* _Data excerpts_:
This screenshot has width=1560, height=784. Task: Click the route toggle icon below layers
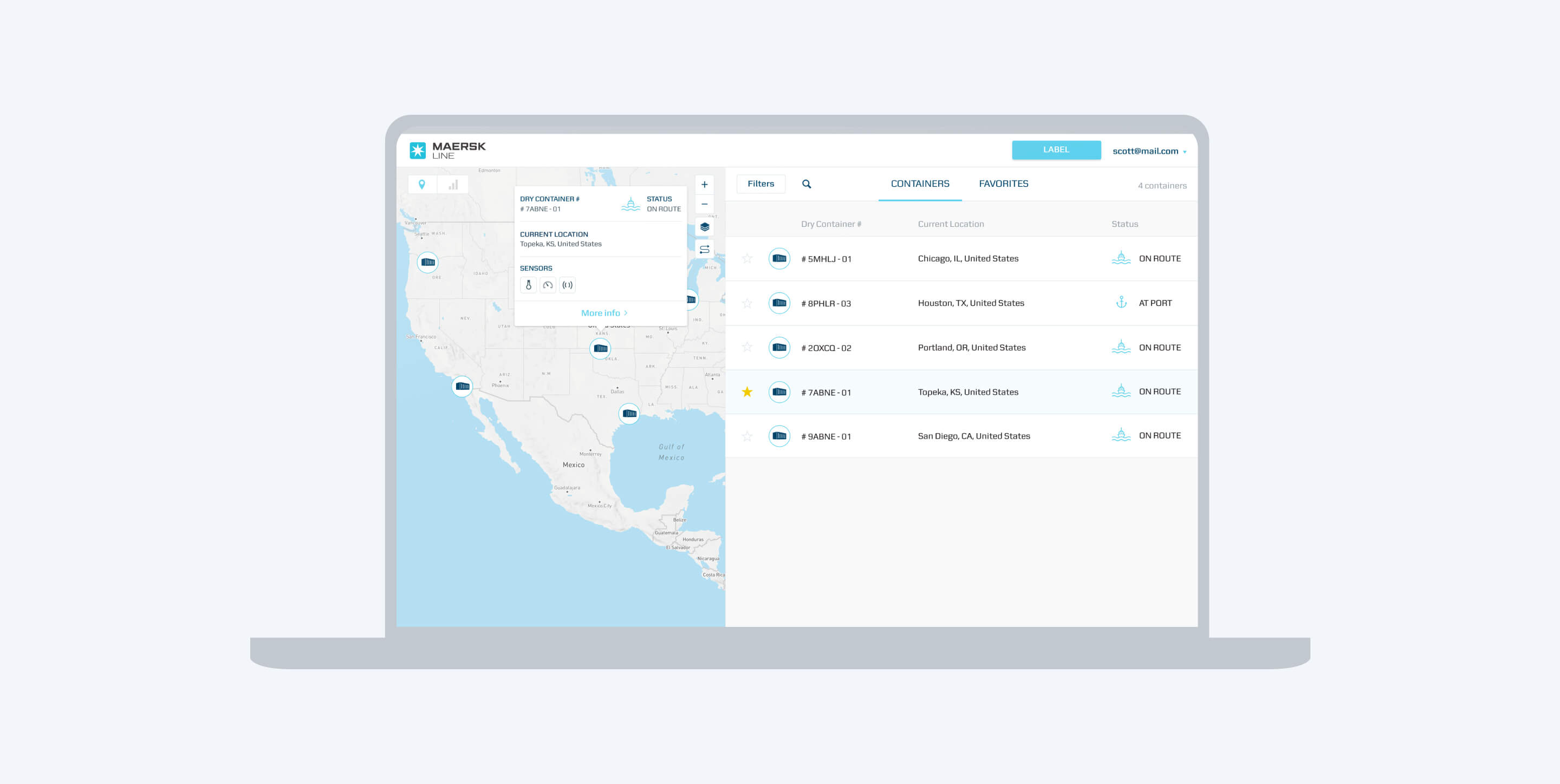click(x=704, y=250)
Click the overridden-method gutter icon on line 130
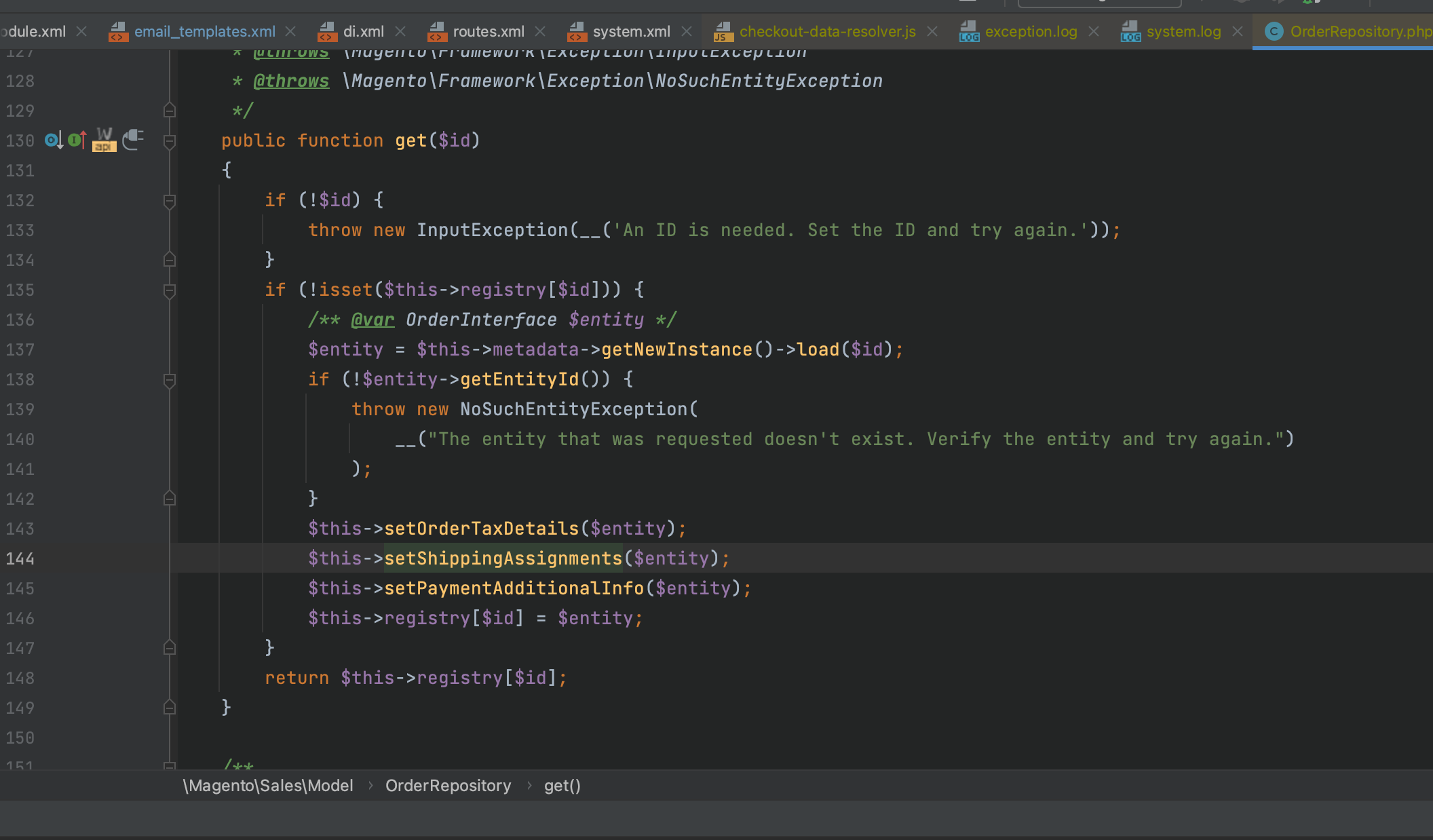The height and width of the screenshot is (840, 1433). (54, 140)
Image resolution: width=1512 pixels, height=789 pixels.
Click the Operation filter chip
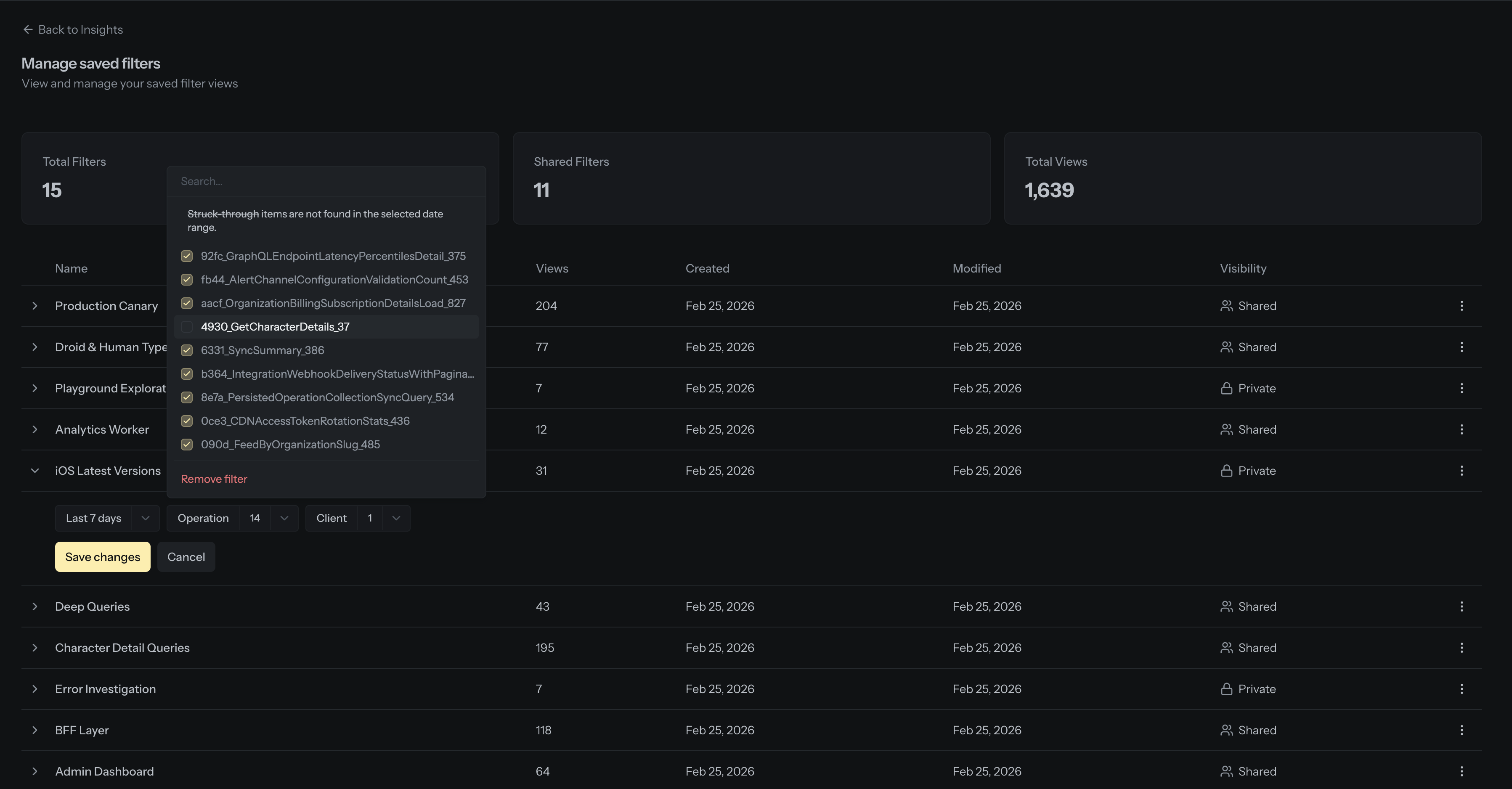point(203,518)
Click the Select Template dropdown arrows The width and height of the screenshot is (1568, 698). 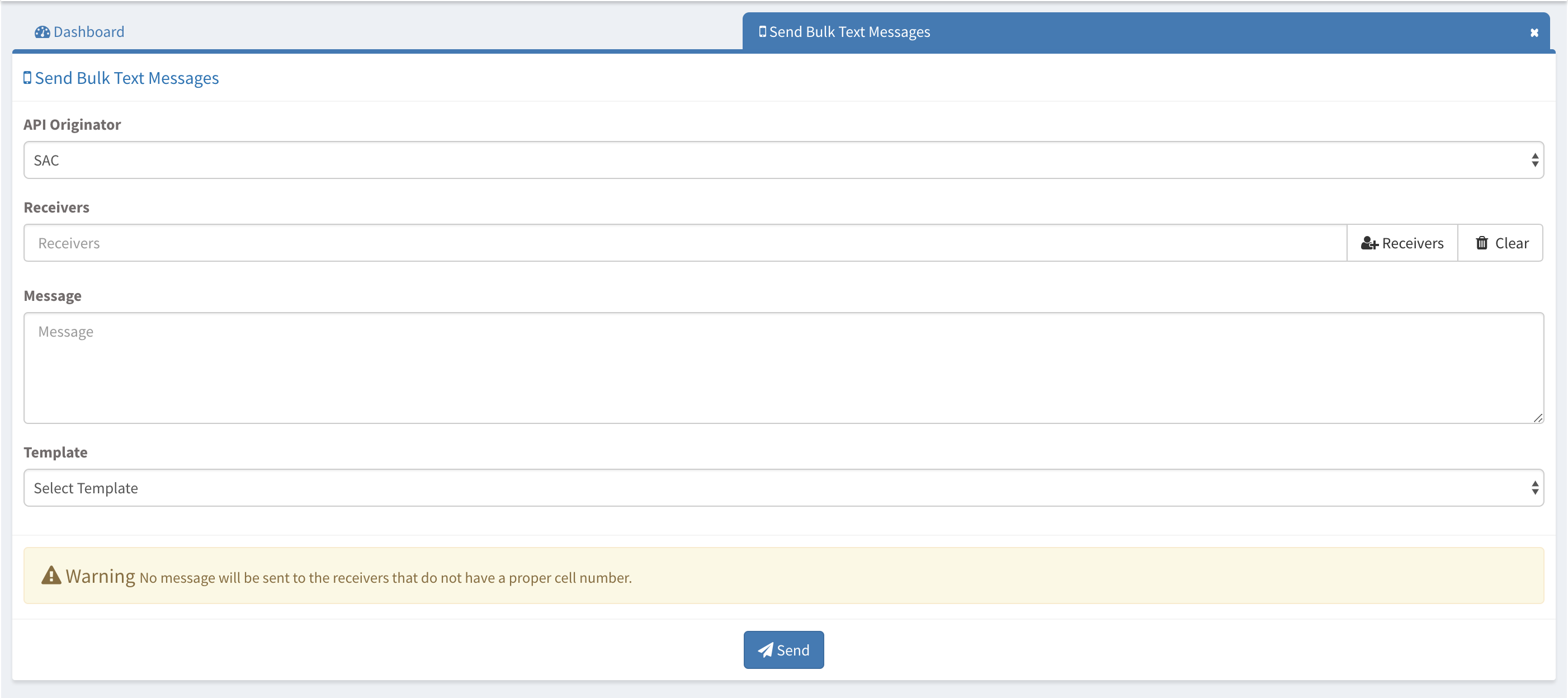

* _Exercise_: All that is wanted is the lines from the one holding "Click the Operation filter chip" through the end of the material, duplicated exactly, with no pictures.

* _Problem solution_:
Click the Operation filter chip
point(203,518)
Click the Select Template dropdown arrows The width and height of the screenshot is (1568, 698). 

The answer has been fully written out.